Veroordeling overtreding voorschriften gesteld bij Flora- en faunawet en Visserijwet

Gerechtshof Amsterdam 20 maart 2019, ECLI:NL:GHAMS:2019:1485

De verdachte heeft zich schuldig gemaakt aan het vissen met een peur in het Noord-Hollands kanaal, terwijl hij daar geen visrecht op had. Hierdoor heeft de verdachte een inbreuk gemaakt op de broodwinning van anderen, die de rechthebbende betalen om daar te mogen vissen. Bovendien heeft de verdachte 3 levende alen bij zich gehad en vervoerd, kennelijk met als enig doel het consumeren daarvan, terwijl de aal een beschermde diersoort betreft.

Bewijsoverweging feiten 1 en 2

De verdediging heeft aangevoerd dat de verdachte dient te worden vrijgesproken van het hem onder 1 en 2 tenlastegelegde. In de nacht van 16 op 17 juni 2014 was de verdachte niet aan het vissen met een peur. De drie levende alen die bij de verdachte in de auto zijn aangetroffen, had de verdachte eerder op de dag opgehaald bij de getuige 1. Dit wordt ondersteund door de observatie van de verbalisanten dat de fysieke staat van de aal matig was. Bovendien is niet bewezen dat de verdachte te Slootdorp de alen onder zich had of vervoerde.

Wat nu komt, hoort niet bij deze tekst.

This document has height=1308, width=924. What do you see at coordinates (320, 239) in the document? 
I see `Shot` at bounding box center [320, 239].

Het hof gaat uit van de volgende feiten en omstandigheden.

Op 17 juni 2014 omstreeks 03.45 uur is de verdachte aangehouden op de N244. De verdachte heeft op dat moment verklaard dat hij net had gevist met de peur in het Noord-Hollandskanaal en dat hij drie alen en twee baarzen had gevangen, die hij weer terug in het water had gegooid. De verbalisanten troffen vervolgens in de bestelauto van de verdachte drie alen in een net aan, verstopt in de cabine van de auto achter de bijrijderstoel in een plastic kist. In de laadruimte van de auto werden twee peuren, zes peurstokken en een nat, naar palingslijm ruikend schepnet aangetroffen.

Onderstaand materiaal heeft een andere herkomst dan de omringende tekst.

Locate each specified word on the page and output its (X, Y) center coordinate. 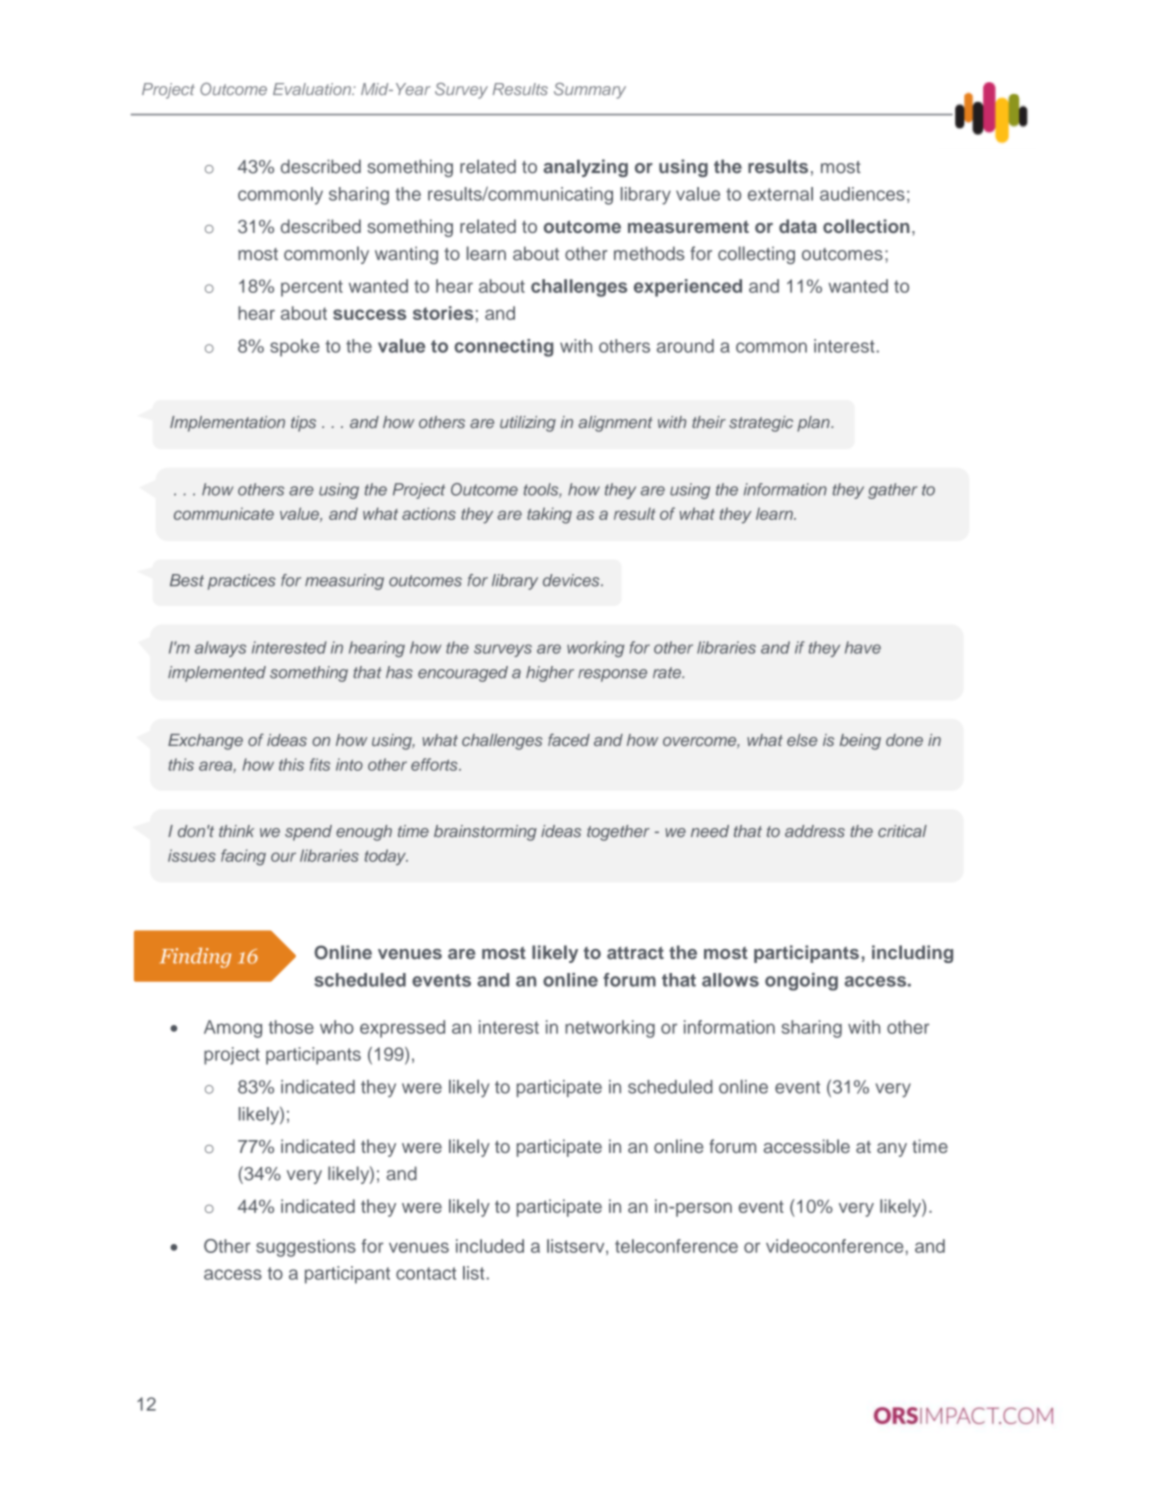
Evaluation (313, 89)
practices (242, 582)
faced (569, 739)
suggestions (306, 1248)
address (815, 831)
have (863, 647)
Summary (590, 91)
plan (814, 424)
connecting (503, 348)
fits (320, 764)
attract (635, 953)
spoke (295, 348)
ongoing (801, 982)
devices (572, 580)
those (291, 1027)
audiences (862, 194)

Later die dag om omstreeks 08.55 uur, verklaard de verdachte aan twee verbalisanten dat hij aan het peuren was in het Noord-Hollandskanaal bij Spijkerboor, nadat hij eerst ergens anders had gevist. Hij heeft toen ook verklaard dat hij geen peurvergunning heeft van de rechthebbende op deze aal in dit gedeelte van het Noord-Hollandskanaal. Ten aanzien van de drie aangetroffen alen heeft hij op dat moment verklaard dat hij niet wilde zeggen waar hij deze gevangen had. Nadat de op schrift gestelde verklaring van de verdachte aan hem is voorgelezen, heeft hij deze ondertekend.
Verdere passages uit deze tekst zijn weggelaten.